Doctor of Philosophy (PhD)



Program Name/Specialization

Developmental Psychology


Faculty of Science

First Advisor

Kim Roberts

Advisor Role



This dissertation had two over-arching goals. The first was to study the cognitive mechanisms underlying effective source monitoring by clarifying the role that developing executive function skills play in children’s increasing ability to monitor sources. The second goal was to examine whether a particular interview technique called “source-monitoring training” could help children to recall the sources of their memories more accurately. These two separate lines of research were furthered by the same methodology, and thus, these separate research questions were examined simultaneously within both of the experiments conducted for this dissertation.

In the first study, the difficulty of the source-monitoring decisions was manipulated by testing 4- to 8-year-old children’s memories of a lab-based event after a shorter delay (1-2 days) or a longer delay (8-10 days). Within these two conditions, I explored both the relationship of source monitoring to executive function, as well as the effectiveness of the source-monitoring training procedure. The results of this study showed that executive function was related to source monitoring, and mediation models demonstrated how children’s source monitoring improves with age due to developments in working memory, which improve event encoding and therefore, source monitoring. The effects of source-monitoring training were not as clear as expected; the only group to benefit from the training were older children in the shorter delay condition. Interestingly, neither the relationship between executive function and source monitoring nor the effects of source-monitoring training were affected by the difficulty of the task.

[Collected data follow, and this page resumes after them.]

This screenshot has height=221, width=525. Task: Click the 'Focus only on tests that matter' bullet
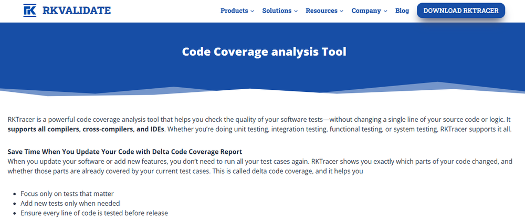67,194
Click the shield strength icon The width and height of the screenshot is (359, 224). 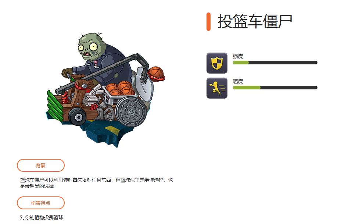[217, 63]
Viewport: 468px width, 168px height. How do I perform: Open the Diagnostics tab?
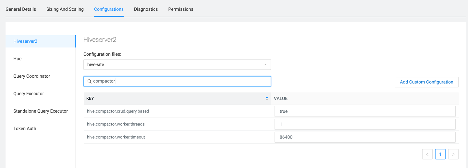[x=146, y=9]
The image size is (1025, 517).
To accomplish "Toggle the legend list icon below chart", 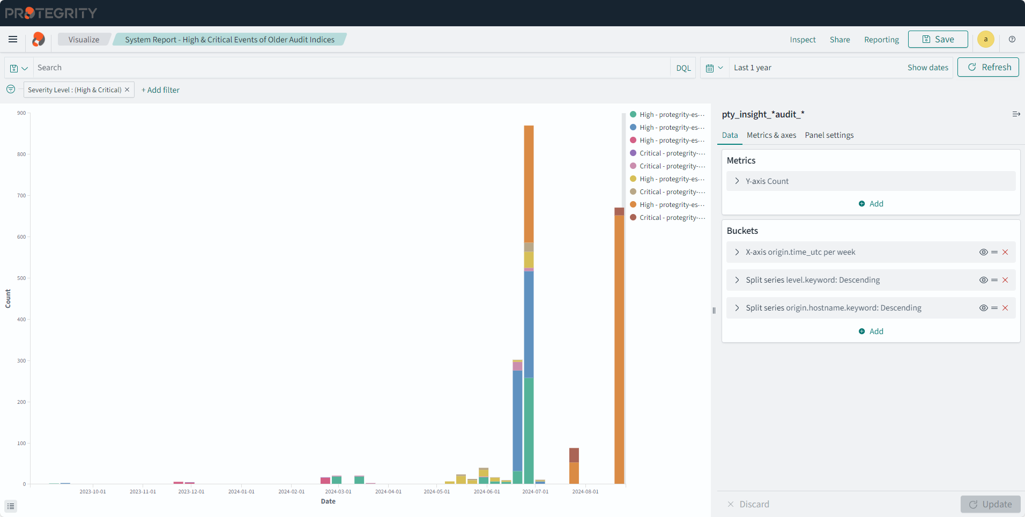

In the second study, 4- to 8-year-old children’s source monitoring was examined within a repeated-event paradigm. The inclusion of more than two sources (i.e., events) created a more realistic and generalizable task. Again, both the relationship between executive function and source monitoring and the effectiveness of source-monitoring training were examined within the same study. In this study, there was evidence that two broad components of executive function as measured through parent reports were related to source monitoring. The source-monitoring training did not improve source accuracy, but did impact the types of errors children made, such that older children who received the training were more likely to say, “I don’t know” instead of confusing the events.

Testing these relationships in a variety of conditions illustrates how cognitive and interview factors are related to source monitoring, demonstrating clear links between executive function and source monitoring, but mixed evidence for the effectiveness of source-monitoring training. Collectively, my doctoral program of research contributes a greater understanding of how source monitoring develops and whether source-monitoring training could be used in practice.